When Leticia went looking for help, what she found were clinics grossly overburdened. In Los Angeles County alone, $216 million was slashed from its mental health department. Now county clinics are only taking kids who are suicidal or physically violent, not kids like Carlos, whose condition might not be as urgent, but is still just as serious.
It took nearly a year for Leticia to find St. John's Family Center in south L.A., a free clinic that accepted his case.
She told me her kids are everything to her and allowed us to shoot her son's private therapy sessions because she wants to put a face on California's bruising budget crisis.
Now, just as Carlos is starting to make progress, Leticia learned St. John's clinic also had its mental health care budget slashed.
“Just from this one clinic, seven thousand people will not receive mental health services,” says Jim Mangia of St. John's Family Center. “Out of that number, probably four thousand are children.”
This is where kids like Carlos are pulled into a political tug of war.
“I know it sounds mean and there are lots of different groups who'll say we need money. Schools need money, cities need money,” says Mike Spence, CA Republican Assembly. “All those money trees have been cut down in California, so we have to deal with it by reducing spending the best we can.”

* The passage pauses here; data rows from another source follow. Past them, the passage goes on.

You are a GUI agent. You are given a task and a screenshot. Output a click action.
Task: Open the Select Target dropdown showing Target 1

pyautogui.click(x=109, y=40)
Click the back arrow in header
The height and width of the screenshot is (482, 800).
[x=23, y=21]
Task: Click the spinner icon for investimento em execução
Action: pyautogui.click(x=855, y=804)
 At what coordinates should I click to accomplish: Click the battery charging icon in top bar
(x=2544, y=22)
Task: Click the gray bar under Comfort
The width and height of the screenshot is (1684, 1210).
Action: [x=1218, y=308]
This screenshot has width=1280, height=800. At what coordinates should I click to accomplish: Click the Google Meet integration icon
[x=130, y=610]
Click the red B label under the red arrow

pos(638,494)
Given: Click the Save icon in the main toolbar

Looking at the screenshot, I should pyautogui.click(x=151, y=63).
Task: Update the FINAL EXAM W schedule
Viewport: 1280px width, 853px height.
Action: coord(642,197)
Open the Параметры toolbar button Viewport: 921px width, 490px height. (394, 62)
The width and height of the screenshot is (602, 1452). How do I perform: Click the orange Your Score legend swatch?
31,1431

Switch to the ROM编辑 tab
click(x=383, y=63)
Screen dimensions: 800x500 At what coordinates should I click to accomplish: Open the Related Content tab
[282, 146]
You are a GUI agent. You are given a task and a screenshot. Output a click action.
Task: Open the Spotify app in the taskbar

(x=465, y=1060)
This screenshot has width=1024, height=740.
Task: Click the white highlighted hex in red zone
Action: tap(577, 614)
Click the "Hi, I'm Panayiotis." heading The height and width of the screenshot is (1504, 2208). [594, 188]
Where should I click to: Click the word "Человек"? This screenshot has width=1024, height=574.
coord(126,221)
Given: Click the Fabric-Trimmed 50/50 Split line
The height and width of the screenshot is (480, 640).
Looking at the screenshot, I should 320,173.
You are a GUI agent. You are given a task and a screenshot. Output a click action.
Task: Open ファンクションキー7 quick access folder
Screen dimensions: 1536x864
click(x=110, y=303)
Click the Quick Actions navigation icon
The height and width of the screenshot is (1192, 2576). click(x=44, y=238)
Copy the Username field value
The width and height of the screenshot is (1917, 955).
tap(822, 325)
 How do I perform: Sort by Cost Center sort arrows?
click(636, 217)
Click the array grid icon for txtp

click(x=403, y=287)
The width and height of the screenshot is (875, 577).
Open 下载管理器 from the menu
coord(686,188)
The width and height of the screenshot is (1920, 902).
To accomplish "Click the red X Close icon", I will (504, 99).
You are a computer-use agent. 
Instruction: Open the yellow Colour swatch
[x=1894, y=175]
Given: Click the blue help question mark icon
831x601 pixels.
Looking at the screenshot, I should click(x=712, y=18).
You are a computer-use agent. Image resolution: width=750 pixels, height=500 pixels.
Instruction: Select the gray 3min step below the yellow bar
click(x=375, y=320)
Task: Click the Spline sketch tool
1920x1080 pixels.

“Does this state have a responsibility to care for its children? Do conservatives think we don't have that responsibility?” asks Mangia.
“The government has over-promised to people,” says Spence. “There are a lot of programs for children, mentally ill, the disabled. The problem is government keeps over-spending and over-taxing.”
But it’s a tough trade off.
Carlos’ therapist, Elena Fernandez, says taxpayers will pay the price for Carlos and other youngsters like him, either now while he's is in treatment or later on if he doesn't get help.
Why the taxpayers?
“Why? Because eventually we end up paying for the emergency services, the psychiatric wards, the cost it takes to imprison someone,” she says.
In California, it costs about $45,000 a year to keep someone behind bars. Fernandez worries leaving a generation of kids like Carlos untreated could mean losing them forever. But what about the cost for Carlos, a boy who loves baseball and math?
“In my future, I want to behave good,” Carlos says.
After 6 months, Elena says Carlos is finally ready to graduate. Meanwhile, his mother says the drinking and fighting at home have stopped.
And at Carlos' new school, his teacher told me he has noticed a big difference since Carlos began therapy. He's now thriving in the classroom and on the playground.
The cost of saving Carlos? About $2,000.